性接待を強制され、それを隠して生きてこなければならなかった、その憤りやくやしさ、つらさを伝える「手」。
伝えたいのに伝えられない、なかったことにしたくないのにそう「されられている」、そのもどかしさを伝える「手」。
その「手」が、時を経て、同じ被害にあった女性たちによる証言、孫からの承認、生き延びてくれた勇気への賞賛を通じて「笑顔」に変わる。やわらかな、尊厳を回復した「笑顔」。
この二つの「表情」を、映画という媒体を通してわたしたちに共有してくれた監督に心から感謝している。
性接待の強制を「なかったことにさせた」のは、いったい誰だったのか。
安田菜津紀さんが映画のパンフレットにこう書いている。「(性接待の強制があったことを説明する)碑文を作るにも、それに賛成反対の議論の核は皆男性たちであり、女性たちの苦しみを「ジャッジ」する側の構造そのものは、根深く残っているのではないか。
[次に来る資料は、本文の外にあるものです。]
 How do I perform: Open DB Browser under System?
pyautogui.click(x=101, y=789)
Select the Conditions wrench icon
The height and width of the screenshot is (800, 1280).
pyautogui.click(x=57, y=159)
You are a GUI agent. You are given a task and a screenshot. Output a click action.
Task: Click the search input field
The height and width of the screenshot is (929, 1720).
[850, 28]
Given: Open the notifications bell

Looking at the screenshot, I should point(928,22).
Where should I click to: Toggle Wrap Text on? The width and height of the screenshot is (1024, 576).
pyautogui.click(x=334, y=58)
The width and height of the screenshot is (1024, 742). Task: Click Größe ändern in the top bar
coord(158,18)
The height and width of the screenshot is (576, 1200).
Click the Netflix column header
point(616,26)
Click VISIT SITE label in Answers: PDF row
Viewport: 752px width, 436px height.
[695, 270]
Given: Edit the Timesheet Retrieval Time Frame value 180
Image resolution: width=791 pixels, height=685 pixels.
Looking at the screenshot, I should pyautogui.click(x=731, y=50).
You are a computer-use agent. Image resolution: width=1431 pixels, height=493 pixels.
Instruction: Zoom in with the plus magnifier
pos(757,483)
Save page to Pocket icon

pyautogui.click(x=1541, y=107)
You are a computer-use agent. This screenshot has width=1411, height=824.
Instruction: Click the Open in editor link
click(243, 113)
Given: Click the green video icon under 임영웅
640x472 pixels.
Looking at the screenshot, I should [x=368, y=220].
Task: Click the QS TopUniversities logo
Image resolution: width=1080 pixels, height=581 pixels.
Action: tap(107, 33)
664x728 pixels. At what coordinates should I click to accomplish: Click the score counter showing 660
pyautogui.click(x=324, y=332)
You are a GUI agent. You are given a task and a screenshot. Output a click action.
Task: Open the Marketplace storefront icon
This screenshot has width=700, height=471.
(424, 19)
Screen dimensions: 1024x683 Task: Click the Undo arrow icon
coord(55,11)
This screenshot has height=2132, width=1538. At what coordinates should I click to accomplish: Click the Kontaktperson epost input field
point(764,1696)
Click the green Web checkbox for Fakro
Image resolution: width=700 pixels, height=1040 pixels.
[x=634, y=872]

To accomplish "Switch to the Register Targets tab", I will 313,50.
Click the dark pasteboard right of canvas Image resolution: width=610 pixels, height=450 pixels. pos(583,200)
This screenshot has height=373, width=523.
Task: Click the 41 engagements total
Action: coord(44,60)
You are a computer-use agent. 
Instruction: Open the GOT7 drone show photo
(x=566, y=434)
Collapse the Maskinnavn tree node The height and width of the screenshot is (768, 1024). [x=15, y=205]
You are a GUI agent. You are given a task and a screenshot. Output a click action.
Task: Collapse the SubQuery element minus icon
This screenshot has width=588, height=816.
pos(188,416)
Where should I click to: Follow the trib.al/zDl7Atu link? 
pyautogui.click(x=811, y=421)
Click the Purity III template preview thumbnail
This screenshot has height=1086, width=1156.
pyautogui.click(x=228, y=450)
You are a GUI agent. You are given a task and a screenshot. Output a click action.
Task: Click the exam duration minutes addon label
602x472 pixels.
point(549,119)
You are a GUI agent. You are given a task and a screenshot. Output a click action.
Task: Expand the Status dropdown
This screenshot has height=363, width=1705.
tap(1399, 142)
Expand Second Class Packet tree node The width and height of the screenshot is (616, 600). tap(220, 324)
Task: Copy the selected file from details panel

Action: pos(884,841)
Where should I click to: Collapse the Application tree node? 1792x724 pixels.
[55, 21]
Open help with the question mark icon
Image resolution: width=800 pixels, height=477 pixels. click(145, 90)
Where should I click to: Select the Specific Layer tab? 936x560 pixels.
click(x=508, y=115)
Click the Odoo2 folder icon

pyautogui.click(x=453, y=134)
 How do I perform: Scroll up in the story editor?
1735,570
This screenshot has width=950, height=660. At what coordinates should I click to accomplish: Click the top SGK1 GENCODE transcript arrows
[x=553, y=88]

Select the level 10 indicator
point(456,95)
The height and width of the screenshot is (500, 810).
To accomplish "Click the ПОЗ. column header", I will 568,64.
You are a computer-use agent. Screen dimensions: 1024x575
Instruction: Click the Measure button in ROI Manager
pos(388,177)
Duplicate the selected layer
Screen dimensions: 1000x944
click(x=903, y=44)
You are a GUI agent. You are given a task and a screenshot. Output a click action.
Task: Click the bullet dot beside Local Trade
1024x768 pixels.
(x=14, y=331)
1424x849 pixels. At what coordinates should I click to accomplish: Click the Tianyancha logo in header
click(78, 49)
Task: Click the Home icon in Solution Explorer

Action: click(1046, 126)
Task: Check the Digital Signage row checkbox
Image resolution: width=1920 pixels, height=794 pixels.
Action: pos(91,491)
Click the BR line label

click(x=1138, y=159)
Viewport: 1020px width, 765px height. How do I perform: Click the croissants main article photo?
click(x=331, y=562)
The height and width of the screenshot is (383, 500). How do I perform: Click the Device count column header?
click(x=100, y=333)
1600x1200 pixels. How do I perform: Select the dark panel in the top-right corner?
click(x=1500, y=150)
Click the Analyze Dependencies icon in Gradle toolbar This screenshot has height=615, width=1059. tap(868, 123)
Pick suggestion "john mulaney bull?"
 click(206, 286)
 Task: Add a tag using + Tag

」(p.35 カッコ内は筆者による追記)
そこではまたしても女性の主体性が無視されていた。
本映画は、「なかったことにはできない」歴史を伝えてくれるとともに、「なかったことにはさせない」黒川の女たち、主体性と尊厳を取り戻そうと行動する女性たちがいることもわたしたちに伝えてくれる。
監督の松原文枝さんと上野千鶴子さんの上映後のトークで、上野さんから「聞いた者の責任」の話があった。
語りを聞いた者、聞いてしまった者にはそれを伝える責任があること。
松原監督は、映画という形でその責任を果たしている。
わたしも、この映画に出会った者の責任として、この映画のことを伝えていきたい。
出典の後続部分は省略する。